Kata Pembuka
Demikianlah telah kudengar. Suatu ketika Sakyamuni Buddha sedang berdiam di sebuah taman bernama Hutan Bambu Karanda, dekat Kota Rajagraha. Beliau mengadakan pertemuan dengan tiga puluh enam orang termasuk para mahabhikshu, para Bodhisattva Mahasattva, dan delapan kelompok makhluk-makhluk gaib. Pada kesempatan itu, terdapat lima ratus brahmana di dalam perkumpulan itu. Salah seorang dari mereka bangkit dari tempat duduknya dan berkata kepada Sakyamuni Buddha:
“Kami telah mempelajari bahwa ajaran Buddha adalah sangat mendalam sehingga tidak ada yang sejajar dengannya. Maka kami datang untuk meminta Anda menjelaskannya kepada kami.”
“Baiklah,” kata Sang Buddha.
“Apakah alam semesta itu nyata atau tidak nyata?” tanya sang brahmana.

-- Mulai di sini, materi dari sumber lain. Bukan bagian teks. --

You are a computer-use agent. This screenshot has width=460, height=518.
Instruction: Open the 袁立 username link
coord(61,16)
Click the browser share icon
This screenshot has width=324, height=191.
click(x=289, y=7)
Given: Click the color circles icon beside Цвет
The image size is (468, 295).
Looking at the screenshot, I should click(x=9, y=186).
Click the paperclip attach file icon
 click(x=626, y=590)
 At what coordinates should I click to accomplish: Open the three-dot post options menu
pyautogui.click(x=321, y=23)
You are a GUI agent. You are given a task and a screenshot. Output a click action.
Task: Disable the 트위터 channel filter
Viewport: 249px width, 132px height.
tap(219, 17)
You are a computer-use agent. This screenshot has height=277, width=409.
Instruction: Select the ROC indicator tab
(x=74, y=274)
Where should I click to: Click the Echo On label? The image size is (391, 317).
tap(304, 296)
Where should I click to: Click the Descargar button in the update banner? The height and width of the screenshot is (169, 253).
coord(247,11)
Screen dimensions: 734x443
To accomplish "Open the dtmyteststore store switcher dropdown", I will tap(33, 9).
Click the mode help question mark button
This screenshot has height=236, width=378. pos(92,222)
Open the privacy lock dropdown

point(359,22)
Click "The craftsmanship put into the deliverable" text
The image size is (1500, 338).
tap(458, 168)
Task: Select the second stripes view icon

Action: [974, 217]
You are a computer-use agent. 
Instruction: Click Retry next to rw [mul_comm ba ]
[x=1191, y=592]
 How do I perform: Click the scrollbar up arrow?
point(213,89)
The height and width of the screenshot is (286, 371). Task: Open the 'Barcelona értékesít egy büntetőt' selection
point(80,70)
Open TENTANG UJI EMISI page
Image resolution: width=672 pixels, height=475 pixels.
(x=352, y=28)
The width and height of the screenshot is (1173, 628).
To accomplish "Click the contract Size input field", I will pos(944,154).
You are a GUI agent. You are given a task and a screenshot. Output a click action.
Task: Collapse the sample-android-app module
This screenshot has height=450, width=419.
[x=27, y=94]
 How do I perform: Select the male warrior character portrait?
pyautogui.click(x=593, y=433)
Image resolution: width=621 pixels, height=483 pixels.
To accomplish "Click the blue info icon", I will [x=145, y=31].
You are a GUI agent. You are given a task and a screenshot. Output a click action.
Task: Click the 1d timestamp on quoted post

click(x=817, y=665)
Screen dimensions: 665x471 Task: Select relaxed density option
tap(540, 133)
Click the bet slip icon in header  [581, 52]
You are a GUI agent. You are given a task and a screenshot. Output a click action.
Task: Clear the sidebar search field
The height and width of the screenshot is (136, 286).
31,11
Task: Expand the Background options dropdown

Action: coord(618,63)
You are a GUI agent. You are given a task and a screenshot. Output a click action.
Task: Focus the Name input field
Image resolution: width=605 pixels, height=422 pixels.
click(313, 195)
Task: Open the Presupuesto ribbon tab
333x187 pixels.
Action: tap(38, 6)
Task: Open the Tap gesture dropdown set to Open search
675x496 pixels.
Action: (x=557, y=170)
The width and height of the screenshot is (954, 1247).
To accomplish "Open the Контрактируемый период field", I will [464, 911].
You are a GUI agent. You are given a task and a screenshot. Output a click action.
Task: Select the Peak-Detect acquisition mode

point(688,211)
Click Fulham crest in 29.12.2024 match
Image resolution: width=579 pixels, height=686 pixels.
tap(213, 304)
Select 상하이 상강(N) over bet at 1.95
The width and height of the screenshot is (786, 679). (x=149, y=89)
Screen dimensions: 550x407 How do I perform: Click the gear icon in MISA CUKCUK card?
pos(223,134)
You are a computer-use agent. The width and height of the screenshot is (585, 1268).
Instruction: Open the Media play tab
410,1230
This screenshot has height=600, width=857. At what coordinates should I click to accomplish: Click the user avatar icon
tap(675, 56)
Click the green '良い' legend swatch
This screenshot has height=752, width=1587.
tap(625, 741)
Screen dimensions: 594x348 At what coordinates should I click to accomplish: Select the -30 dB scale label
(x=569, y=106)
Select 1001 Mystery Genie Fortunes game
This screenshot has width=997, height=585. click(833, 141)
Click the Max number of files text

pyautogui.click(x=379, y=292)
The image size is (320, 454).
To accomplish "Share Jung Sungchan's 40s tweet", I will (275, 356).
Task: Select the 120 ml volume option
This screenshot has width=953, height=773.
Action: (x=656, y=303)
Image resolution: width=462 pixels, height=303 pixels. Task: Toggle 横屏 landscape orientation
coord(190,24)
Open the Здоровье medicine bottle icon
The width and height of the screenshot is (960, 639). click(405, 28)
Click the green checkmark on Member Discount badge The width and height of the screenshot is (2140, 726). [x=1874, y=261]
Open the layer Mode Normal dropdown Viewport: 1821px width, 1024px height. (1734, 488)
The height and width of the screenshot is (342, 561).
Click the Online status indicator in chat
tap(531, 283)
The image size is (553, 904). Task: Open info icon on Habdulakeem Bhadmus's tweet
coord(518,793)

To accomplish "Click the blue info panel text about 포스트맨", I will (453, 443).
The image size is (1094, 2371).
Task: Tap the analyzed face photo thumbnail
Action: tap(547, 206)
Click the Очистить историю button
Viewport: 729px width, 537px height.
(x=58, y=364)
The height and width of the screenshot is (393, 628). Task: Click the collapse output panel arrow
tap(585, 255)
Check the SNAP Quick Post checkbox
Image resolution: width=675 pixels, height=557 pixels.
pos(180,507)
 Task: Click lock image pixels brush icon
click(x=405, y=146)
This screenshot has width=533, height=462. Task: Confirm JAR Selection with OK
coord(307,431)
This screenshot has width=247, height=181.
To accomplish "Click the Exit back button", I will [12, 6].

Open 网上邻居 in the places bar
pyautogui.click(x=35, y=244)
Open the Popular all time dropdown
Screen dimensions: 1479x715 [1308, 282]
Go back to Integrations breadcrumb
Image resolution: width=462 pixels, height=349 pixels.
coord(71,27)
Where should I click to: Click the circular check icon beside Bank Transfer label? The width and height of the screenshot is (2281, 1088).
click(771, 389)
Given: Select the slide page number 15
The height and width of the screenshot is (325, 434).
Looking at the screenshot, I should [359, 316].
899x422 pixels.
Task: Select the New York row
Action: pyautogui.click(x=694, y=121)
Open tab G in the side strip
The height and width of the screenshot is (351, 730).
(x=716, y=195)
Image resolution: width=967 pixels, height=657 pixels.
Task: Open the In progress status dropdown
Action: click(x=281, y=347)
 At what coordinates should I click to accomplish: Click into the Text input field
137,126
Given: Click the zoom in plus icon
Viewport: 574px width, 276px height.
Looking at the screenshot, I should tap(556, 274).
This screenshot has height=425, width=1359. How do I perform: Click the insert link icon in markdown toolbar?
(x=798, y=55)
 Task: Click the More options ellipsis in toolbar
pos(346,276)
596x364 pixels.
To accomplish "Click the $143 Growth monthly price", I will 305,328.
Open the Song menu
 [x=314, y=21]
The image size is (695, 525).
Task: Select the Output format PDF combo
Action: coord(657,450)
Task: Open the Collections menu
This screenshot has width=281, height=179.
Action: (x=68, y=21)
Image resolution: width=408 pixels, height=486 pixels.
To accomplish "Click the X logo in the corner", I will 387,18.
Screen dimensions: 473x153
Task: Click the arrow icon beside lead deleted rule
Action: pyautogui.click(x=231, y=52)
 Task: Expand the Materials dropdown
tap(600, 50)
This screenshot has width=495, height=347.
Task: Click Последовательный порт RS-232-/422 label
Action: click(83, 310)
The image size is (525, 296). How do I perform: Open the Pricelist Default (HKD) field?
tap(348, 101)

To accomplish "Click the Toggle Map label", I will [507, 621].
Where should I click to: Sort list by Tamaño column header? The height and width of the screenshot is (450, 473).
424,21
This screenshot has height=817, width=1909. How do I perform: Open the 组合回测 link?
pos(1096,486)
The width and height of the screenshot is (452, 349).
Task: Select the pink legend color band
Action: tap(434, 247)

“Ia nyata dan tidak nyata,” jawab Sang Buddha.
Sang brahmana berkata, “Bagaimana mungkin Anda mengatakan tidak nyata dari apa yang sekarang nyata? Bagaimana mungkin Anda mengatakan nyata dari apa yang sekarang tidak nyata?”
Sang Buddha menjawab, “Kehidupan dikatakan nyata, tetapi kematian dikatakan tidak nyata. Oleh karenanya, Aku mengatakan alam semesta itu nyata dan tidak nyata.”
Brahmana itu bertanya, “Dari apakah manusia hidup?”
Sang Buddha menjawab, “Manusia hidup dari biji-bijian.”
Brahmana itu bertanya, “Dari manakah lima jenis biji-bijian berasal?”
“Mereka berasal dari empat unsur: api, angin, air, dan tanah,” jawab Sang Buddha.
“Dari manakah empat unsur berasal?” tanya sang brahmana.
“Mereka berasal dari ketiadaan,” jawab Sang Buddha.
“Dari manakah ketiadaaan berasal?” tanya sang brahmana.
“Ia berasal dari kekosongan,” jawab Sang Buddha.
“Dari manakah kekosongan berasal?” tanya sang brahmana.
“Dari alam,” jawab Sang Buddha.
“Dari manakah alam berasal?” tanya sang brahmana.
“Dari Nirvana,” jawab Sang Buddha.
“Dari manakah Nirvana berasal?” tanya sang brahmana.
“Mengapa kamu bertanya tentang hal-hal yang sangat mendalam. Nirvana adalah hukum dari yang tidak dilahirkan dan tanpa kematian,” jawab Sang Buddha.
“Apakah Anda telah mencapai Nirvana?” tanya brahmana itu.
“Aku belum mencapai Nirvana,” jawab Sang Buddha.
“Jika Anda belum mencapai Nirvana, bagaimana Anda mengetahui Nirvana adalah suatu kebahagiaan abadi?” tanya sang brahmana.
“Sekarang izinkan Aku bertanya padamu apakah kehidupan makhluk-makhluk di dunia ini bahagia atau menderita,” kata Sang Buddha.
“Aku melihatnya sebagai sangat menderita,” jawab sang brahmana.
“Apakah yang kamu maksud dengan menderita?” kata Sang Buddha.
“Setelah melihat semua orang yang sekarat yang penderitaannya tak tertahankan. Aku mengetahui kematian adalah menderita,” jawab brahmana itu.
“Sekarang kamu belum meninggal, namun kamu mengetahui kematian adalah menderita. Aku telah melihat semua Buddha di sepuluh arah di angkasa tidak mengalami kelahiran kembali ataupun kematian. Oleh sebab itu, Aku mengetahui Nirvana adalah kebahagiaan abadi,” kata Sang Buddha.
Kelima ratus brahmana itu puas dan dengan demikian memahami apa yang dikatakan Sang Buddha. Kemudian mereka menerima lima sila dan meminta untuk menjadi siswa Buddha Gautama. Akhirnya, mereka mencapai pencerahan dari tingkat Sotapanna. Mereka duduk seperti sebelumnya. Sang Buddha berkata, “Kalian semua dengarkan Aku baik-baik. Aku akan memberikan kalian penuturan cerita-cerita perumpamaan yang luas.”